**Given records**.
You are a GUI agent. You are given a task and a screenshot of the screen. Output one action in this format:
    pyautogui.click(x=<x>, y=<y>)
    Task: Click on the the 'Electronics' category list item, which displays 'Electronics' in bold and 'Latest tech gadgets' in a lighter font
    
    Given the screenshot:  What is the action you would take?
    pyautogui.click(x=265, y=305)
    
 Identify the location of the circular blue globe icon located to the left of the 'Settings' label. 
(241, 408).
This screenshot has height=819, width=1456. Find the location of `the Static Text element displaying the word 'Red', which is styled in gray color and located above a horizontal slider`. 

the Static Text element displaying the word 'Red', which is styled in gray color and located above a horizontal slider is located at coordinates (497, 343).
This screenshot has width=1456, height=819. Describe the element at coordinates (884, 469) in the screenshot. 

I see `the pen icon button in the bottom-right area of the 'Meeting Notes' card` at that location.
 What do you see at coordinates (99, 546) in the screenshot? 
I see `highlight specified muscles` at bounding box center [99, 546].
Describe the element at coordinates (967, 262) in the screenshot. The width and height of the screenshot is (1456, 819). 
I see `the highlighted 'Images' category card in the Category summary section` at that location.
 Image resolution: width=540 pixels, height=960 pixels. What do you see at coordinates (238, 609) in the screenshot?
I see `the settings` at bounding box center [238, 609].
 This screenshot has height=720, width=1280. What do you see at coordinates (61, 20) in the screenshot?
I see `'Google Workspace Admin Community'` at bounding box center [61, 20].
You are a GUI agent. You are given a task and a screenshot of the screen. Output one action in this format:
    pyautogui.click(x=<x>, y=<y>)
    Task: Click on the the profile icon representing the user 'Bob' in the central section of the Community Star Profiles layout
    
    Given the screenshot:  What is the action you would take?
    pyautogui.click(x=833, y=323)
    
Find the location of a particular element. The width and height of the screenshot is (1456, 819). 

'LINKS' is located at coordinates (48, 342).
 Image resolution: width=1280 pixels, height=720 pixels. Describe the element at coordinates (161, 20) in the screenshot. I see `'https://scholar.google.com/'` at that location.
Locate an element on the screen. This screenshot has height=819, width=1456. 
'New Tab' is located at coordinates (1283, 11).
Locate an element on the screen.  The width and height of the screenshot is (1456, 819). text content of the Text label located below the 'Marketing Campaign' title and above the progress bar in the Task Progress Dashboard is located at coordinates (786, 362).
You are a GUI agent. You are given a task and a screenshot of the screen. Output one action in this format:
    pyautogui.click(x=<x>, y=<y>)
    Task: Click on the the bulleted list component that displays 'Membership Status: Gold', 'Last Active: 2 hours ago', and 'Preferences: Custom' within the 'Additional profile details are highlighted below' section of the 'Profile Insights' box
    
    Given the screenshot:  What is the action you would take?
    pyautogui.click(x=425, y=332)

**Requirements**. Reproduce the material above line for line, with no alterations.

**Exercise result**.
You are a GUI agent. You are given a task and a screenshot of the screen. Output one action in this format:
    pyautogui.click(x=<x>, y=<y>)
    Task: Click on the the 'Electronics' category list item, which displays 'Electronics' in bold and 'Latest tech gadgets' in a lighter font
    
    Given the screenshot:  What is the action you would take?
    pyautogui.click(x=265, y=305)
    
 Identify the location of the circular blue globe icon located to the left of the 'Settings' label. 
(241, 408).
This screenshot has height=819, width=1456. Find the location of `the Static Text element displaying the word 'Red', which is styled in gray color and located above a horizontal slider`. 

the Static Text element displaying the word 'Red', which is styled in gray color and located above a horizontal slider is located at coordinates (497, 343).
This screenshot has width=1456, height=819. Describe the element at coordinates (884, 469) in the screenshot. 

I see `the pen icon button in the bottom-right area of the 'Meeting Notes' card` at that location.
 What do you see at coordinates (99, 546) in the screenshot? 
I see `highlight specified muscles` at bounding box center [99, 546].
Describe the element at coordinates (967, 262) in the screenshot. The width and height of the screenshot is (1456, 819). 
I see `the highlighted 'Images' category card in the Category summary section` at that location.
 Image resolution: width=540 pixels, height=960 pixels. What do you see at coordinates (238, 609) in the screenshot?
I see `the settings` at bounding box center [238, 609].
 This screenshot has height=720, width=1280. What do you see at coordinates (61, 20) in the screenshot?
I see `'Google Workspace Admin Community'` at bounding box center [61, 20].
You are a GUI agent. You are given a task and a screenshot of the screen. Output one action in this format:
    pyautogui.click(x=<x>, y=<y>)
    Task: Click on the the profile icon representing the user 'Bob' in the central section of the Community Star Profiles layout
    
    Given the screenshot:  What is the action you would take?
    pyautogui.click(x=833, y=323)
    
Find the location of a particular element. The width and height of the screenshot is (1456, 819). 

'LINKS' is located at coordinates (48, 342).
 Image resolution: width=1280 pixels, height=720 pixels. Describe the element at coordinates (161, 20) in the screenshot. I see `'https://scholar.google.com/'` at that location.
Locate an element on the screen. This screenshot has height=819, width=1456. 
'New Tab' is located at coordinates (1283, 11).
Locate an element on the screen.  The width and height of the screenshot is (1456, 819). text content of the Text label located below the 'Marketing Campaign' title and above the progress bar in the Task Progress Dashboard is located at coordinates (786, 362).
You are a GUI agent. You are given a task and a screenshot of the screen. Output one action in this format:
    pyautogui.click(x=<x>, y=<y>)
    Task: Click on the the bulleted list component that displays 'Membership Status: Gold', 'Last Active: 2 hours ago', and 'Preferences: Custom' within the 'Additional profile details are highlighted below' section of the 'Profile Insights' box
    
    Given the screenshot:  What is the action you would take?
    pyautogui.click(x=425, y=332)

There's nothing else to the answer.